Roman Malov 12 Nov 2025 0:02 UTC
1 point
0
AF
such an assumption is not strong enough to guarantee that $P_{s}$ has a 50-50 coinflip hypothesis.
What do you mean by 50-50 hypothesis? Is it $E_{1 / 2}$ such that $\forall n : P (T_{h_{n}} | E_{1 / 2}) = P (T_{t_{n}} | E_{1 / 2}) = 1 / 2$ ? If that’s the case, it doesn’t seem fair to ask from a student to have such hypothesis: the task is to learn to imitate teacher, and teacher doesn’t actually perform behavior like HTHHT, it can be either perform either HHHHH or TTTTTT.
- abramdemski 11 May 2026 15:20 UTC
  LW: 3 AF: 2
  0
  AF Parent
  I think my example was not well-chosen here, because this is confusing. Part of what I’m modeling here is sampling from the weak teacher’s model, in order to generate training data for the student. The coin-flips are independent in the same way that distinct samples from an LLM are independent.

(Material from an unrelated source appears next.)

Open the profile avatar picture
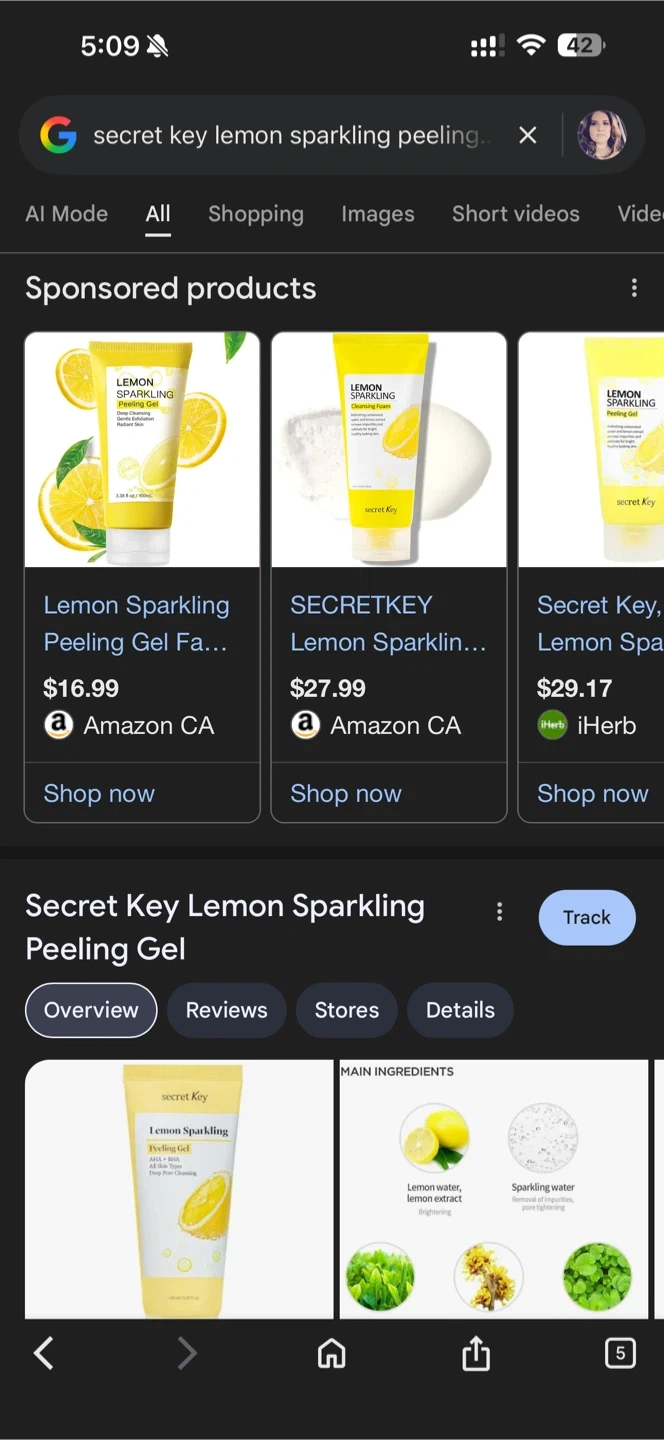The width and height of the screenshot is (664, 1440). (602, 135)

  Imagine that 10% of the weak teacher’s samples are misaligned, while 90% are aligned. The teacher has this “aligned” hypothesis and “misaligned” hypothesis in its latent space, so we get some of one, some of the other. Intuitively, a “strong” student should learn to mimic this 90-10 behavior, but this requires the strong student to have a 90-10 hypothesis, not merely the “aligned” and “misaligned” hypotheses. Weak-to-strong generalization is a phenomenon in which the strong student just learns the “aligned” hypothesis instead, when exposed to the 90-10 data, because it fits best out of what the student can hypothesize.
  (However, this model probably undersells the importance of gradient descent to the phenomenon.)